“When I consider any social system that prevails in the modern world, I can’t, so help me God, see it as anything but a conspiracy of the rich to advance their own interests under the pretext of organizing society. They think up all sorts of tricks and dodges, first for keeping safe their ill-gotten gains, and then for exploiting the poor by buying their labor as cheaply as possible. Once the rich have decided that these tricks and dodges shall be officially recognized by society—which includes the poor as well as the rich—they acquire the force of law. Thus, an unscrupulous minority is led by its insatiable greed to monopolize what would have been enough to supply the needs of the whole population.”—Sir Thomas More, Utopia (1516)
(This year would have been particularly bad in any case for any GOP Presidential candidate attempting to run in the wake of a worldwide financial tsunami. But it’s a sign of the Republicans’ cluelessness that they’re invoking the tired trope of “class warfare” and “socialism” against the Democarts. What was the intervention to save the major banks from their own epic folly but a form of socialism? For that matter, what was the sainted Ronald Reagan’s invocation of “welfare queens” but class warfare from the top down?
At first, I thought of not identifying the author of the above passage and seeing who Republicans might say it was.
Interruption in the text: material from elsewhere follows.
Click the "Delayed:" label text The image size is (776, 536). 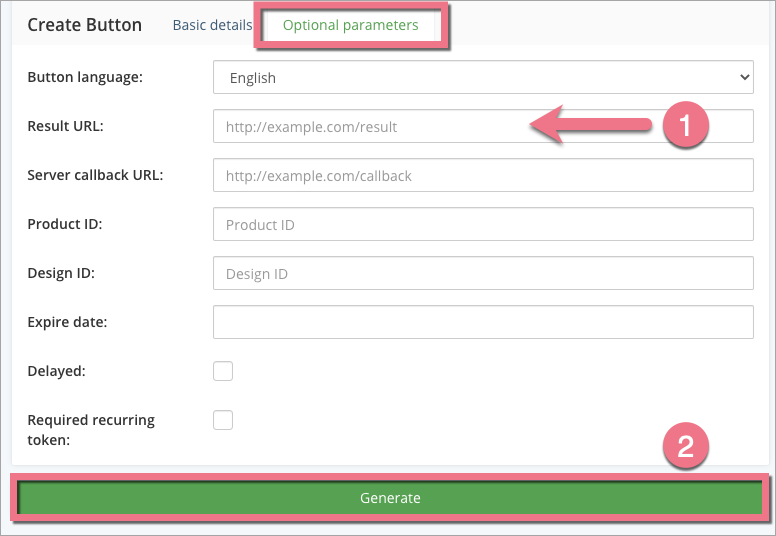click(x=56, y=371)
Whether they would said Karl Marx or Barack Obama, they would be sure to believe the author was fomenting “class warfare” and “socialism.” They’d be all the more surprised, then, to discover these words were created by a man now regarded as a hero of conscience—and, in an age the GOP increasingly regards as being riddled with “secular progressives,” a writer who was canonized.
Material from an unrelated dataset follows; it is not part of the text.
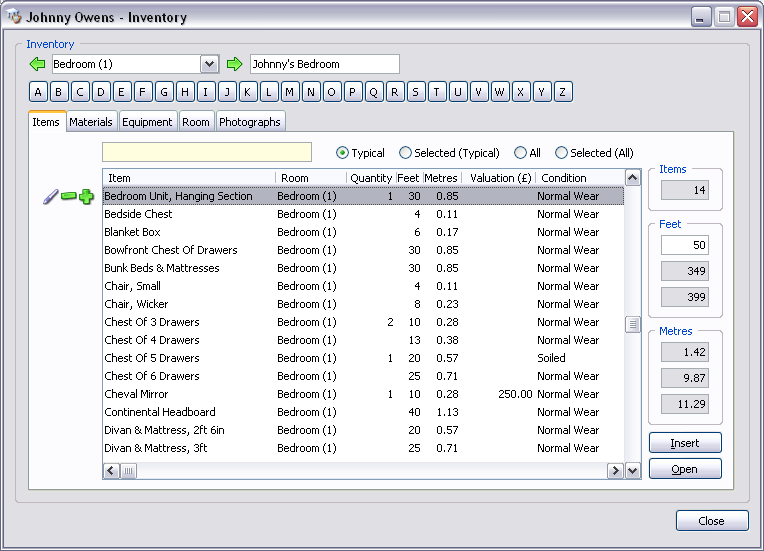
Task: Filter items by letter B
Action: 59,92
“Utopia” is a pun on the Greek words for “no place” and “good place,” and there are certain aspects of life in More’s fantasy that are so authoritarian that the great English lawyer-politician-Renaissance man could only have been employing satire. But this particular passage has the ring of truth. As a lawyer and judge, he knew how to see through the “truths and dodges” that came before him, even in an age of capitalism only in its conception period. We know now where “insatiable greed” has brought the world. The real question is, how many times are we going to have to relearn the same lesson? When will we turn “the force of law” against “the conspiracy of the rich”?)